• **Task**:
Make an exact copy of every entry, from the first line to the last.

Top of Data supplied

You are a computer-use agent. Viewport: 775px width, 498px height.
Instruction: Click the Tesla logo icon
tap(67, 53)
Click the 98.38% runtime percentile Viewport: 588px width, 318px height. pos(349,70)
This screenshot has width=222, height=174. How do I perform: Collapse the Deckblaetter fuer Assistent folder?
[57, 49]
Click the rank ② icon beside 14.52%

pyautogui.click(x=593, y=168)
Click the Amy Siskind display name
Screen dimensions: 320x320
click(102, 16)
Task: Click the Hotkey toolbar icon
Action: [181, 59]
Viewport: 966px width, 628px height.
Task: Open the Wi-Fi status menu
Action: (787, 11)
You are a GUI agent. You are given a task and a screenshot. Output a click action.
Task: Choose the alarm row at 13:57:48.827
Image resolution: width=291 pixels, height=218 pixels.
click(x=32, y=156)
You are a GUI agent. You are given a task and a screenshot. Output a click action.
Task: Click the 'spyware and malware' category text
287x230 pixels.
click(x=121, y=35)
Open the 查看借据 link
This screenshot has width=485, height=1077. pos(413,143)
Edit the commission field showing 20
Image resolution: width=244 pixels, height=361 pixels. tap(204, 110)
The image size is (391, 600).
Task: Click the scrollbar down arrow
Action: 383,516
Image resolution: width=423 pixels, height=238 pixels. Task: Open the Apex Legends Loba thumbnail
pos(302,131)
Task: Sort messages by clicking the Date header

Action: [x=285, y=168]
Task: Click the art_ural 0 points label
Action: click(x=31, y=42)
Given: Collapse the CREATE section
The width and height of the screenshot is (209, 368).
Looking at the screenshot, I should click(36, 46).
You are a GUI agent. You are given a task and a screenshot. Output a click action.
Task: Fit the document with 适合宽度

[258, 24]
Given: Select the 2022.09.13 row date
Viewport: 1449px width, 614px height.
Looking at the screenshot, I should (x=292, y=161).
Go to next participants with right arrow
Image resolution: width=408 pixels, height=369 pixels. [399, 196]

Bottom of Data supplied

• **Solution for this task**:
You are a computer-use agent. Viewport: 775px width, 498px height.
Instruction: Click the Tesla logo icon
tap(67, 53)
Click the 98.38% runtime percentile Viewport: 588px width, 318px height. pos(349,70)
This screenshot has width=222, height=174. How do I perform: Collapse the Deckblaetter fuer Assistent folder?
[57, 49]
Click the rank ② icon beside 14.52%

pyautogui.click(x=593, y=168)
Click the Amy Siskind display name
Screen dimensions: 320x320
click(102, 16)
Task: Click the Hotkey toolbar icon
Action: [181, 59]
Viewport: 966px width, 628px height.
Task: Open the Wi-Fi status menu
Action: (787, 11)
You are a GUI agent. You are given a task and a screenshot. Output a click action.
Task: Choose the alarm row at 13:57:48.827
Image resolution: width=291 pixels, height=218 pixels.
click(x=32, y=156)
You are a GUI agent. You are given a task and a screenshot. Output a click action.
Task: Click the 'spyware and malware' category text
287x230 pixels.
click(x=121, y=35)
Open the 查看借据 link
This screenshot has width=485, height=1077. pos(413,143)
Edit the commission field showing 20
Image resolution: width=244 pixels, height=361 pixels. tap(204, 110)
The image size is (391, 600).
Task: Click the scrollbar down arrow
Action: 383,516
Image resolution: width=423 pixels, height=238 pixels. Task: Open the Apex Legends Loba thumbnail
pos(302,131)
Task: Sort messages by clicking the Date header

Action: [x=285, y=168]
Task: Click the art_ural 0 points label
Action: click(x=31, y=42)
Given: Collapse the CREATE section
The width and height of the screenshot is (209, 368).
Looking at the screenshot, I should click(36, 46).
You are a GUI agent. You are given a task and a screenshot. Output a click action.
Task: Fit the document with 适合宽度

[258, 24]
Given: Select the 2022.09.13 row date
Viewport: 1449px width, 614px height.
Looking at the screenshot, I should (x=292, y=161).
Go to next participants with right arrow
Image resolution: width=408 pixels, height=369 pixels. [399, 196]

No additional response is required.